There may be circumstances where you find your mortgage payment has increased. There are several reasons why a mortgage payment might increase; regardless of which issue may be affecting your loan it’s crucial to address it right away.
Mortgage Payment Increases Due To Interest Rate Adjustment
If you have an FHA Adjustable Rate Mortgage, your mortgage payment increases when there is a scheduled interest rate adjustment on the mortgage.
The government watchdog agency known as CFPB, the Consumer Financial Protection Bureau, advises, “Some homeowners believe that they have a fixed-rate mortgage loan when their loan actually includes an adjustable-rate or some other feature that can cause their interest rate and payment to change.”
Changes To Your Property Taxes
If you notice an increase in your mortgage payment, check your monthly statement to see if there’s been an increase in property taxes.
If you have a mortgage that includes monthly escrow payments, higher property taxes could be a reason for the higher monthly payment. In some cases, a payment may actually go down if property taxes were lowered (unlikely, we know) or you were able to claim certain exemptions in a given zip code.

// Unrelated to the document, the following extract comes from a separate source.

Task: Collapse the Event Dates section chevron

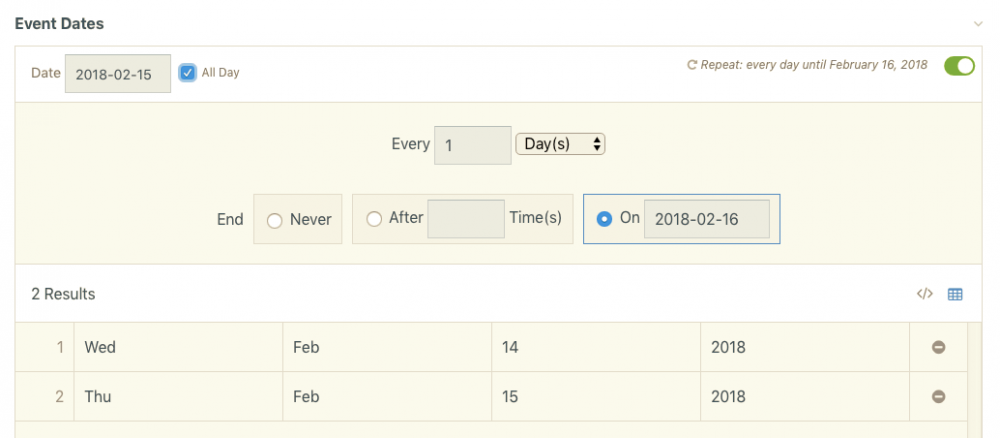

Changed Lender Fees, New Lender Fees
Did your lender introduce a new fee or adjust an old fee structure that resulted in a higher mortgage payment? You may need to call your loan servicer to learn how the new fees work, or why they were applied.
In some cases, you may find federal regulations are to blame for changing bank procedures. In others, it may be a matter of adjustment to the lender’s requirements.
Sometimes The Lender Makes An Error
Sometimes a mortgage payment goes up because of simple human error. If you suspect your lender has made a mistake, contact your loan officer immediately, but be sure to take the name and reference number (where applicable) for anyone you speak with regarding the problem.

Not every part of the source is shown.